Exercise 9.1 Solutions (Class 9)
Circles
1. Recall that two circles are congruent if they have the same radii. Prove that equal chords of congruent circles subtend equal angles at their centres.
Given: Two congruent circles with centres O and O’. They have equal radii, so OA = OB = O’C = O’D. We are also given that the chords are equal, i.e., AB = CD.
To Prove: The angles subtended at the centres are equal, i.e., ∠AOB = ∠CO’D.
Proof:
Consider the two triangles ΔAOB and ΔCO’D.
OA = O'C(Radii of congruent circles are equal)OB = O'D(Radii of congruent circles are equal)AB = CD(Given that chords are equal)
By the Side-Side-Side (SSS) congruence rule, ΔAOB ≅ ΔCO’D.
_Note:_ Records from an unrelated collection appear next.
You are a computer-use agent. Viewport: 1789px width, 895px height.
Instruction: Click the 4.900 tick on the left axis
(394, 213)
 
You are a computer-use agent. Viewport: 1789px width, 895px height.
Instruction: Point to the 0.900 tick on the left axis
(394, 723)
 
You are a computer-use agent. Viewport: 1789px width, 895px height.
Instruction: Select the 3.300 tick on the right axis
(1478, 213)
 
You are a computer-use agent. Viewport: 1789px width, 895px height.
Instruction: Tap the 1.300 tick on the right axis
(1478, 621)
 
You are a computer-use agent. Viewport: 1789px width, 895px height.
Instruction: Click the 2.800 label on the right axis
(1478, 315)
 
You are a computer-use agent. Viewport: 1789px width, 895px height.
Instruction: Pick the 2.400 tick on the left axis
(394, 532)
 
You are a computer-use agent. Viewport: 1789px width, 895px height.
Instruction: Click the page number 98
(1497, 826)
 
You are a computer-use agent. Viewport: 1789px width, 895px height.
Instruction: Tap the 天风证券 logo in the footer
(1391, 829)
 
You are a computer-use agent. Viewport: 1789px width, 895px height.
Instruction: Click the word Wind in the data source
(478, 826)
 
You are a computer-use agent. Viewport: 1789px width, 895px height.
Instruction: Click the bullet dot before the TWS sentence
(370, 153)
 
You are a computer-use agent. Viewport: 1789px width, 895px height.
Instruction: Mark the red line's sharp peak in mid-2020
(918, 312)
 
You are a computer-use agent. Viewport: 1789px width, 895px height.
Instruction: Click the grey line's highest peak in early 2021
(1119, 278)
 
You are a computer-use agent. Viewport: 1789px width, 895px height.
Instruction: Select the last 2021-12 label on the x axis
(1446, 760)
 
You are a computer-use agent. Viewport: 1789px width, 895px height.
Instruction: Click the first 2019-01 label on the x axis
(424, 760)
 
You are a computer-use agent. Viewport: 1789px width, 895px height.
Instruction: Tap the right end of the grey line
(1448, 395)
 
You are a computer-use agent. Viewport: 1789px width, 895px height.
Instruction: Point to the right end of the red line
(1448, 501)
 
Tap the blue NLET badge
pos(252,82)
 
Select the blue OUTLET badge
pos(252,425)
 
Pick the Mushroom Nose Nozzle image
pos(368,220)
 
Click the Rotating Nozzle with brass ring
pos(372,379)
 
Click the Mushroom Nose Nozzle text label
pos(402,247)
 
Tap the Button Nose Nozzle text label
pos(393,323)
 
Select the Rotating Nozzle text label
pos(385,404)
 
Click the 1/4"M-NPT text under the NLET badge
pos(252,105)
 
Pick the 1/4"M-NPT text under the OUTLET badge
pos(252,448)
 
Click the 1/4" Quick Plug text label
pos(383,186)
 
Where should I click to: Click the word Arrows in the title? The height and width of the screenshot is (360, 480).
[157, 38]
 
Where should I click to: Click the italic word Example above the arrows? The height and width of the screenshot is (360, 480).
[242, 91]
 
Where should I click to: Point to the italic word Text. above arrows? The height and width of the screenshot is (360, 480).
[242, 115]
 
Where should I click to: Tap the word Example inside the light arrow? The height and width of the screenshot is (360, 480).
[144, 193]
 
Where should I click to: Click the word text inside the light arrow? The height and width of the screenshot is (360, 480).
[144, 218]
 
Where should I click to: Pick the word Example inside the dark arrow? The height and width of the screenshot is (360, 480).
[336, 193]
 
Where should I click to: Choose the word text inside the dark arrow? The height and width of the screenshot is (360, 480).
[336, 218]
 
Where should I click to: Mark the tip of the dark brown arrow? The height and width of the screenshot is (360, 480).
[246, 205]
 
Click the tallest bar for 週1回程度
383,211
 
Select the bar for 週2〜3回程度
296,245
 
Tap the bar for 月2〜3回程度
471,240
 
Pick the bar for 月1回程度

Since the triangles are congruent, their corresponding parts are equal. Therefore, by CPCT (Corresponding Parts of Congruent Triangles):
∠AOB = ∠CO’D.
Hence, proved.
2. Prove that if chords of congruent circles subtend equal angles at their centres, then the chords are equal.
Given: Two congruent circles with centres O and O’. They have equal radii (OA = OB = O’C = O’D). The angles subtended by the chords at the centres are equal, i.e., ∠AOB = ∠CO’D.
To Prove: The chords are equal, i.e., AB = CD.
Proof:
Consider the two triangles ΔAOB and ΔCO’D.
OA = O'C(Radii of congruent circles are equal)∠AOB = ∠CO'D(Given)OB = O'D(Radii of congruent circles are equal)
By the Side-Angle-Side (SAS) congruence rule, ΔAOB ≅ ΔCO’D.
Since the triangles are congruent, their corresponding parts are equal. Therefore, by CPCT (Corresponding Parts of Congruent Triangles):
AB = CD.
Hence, proved.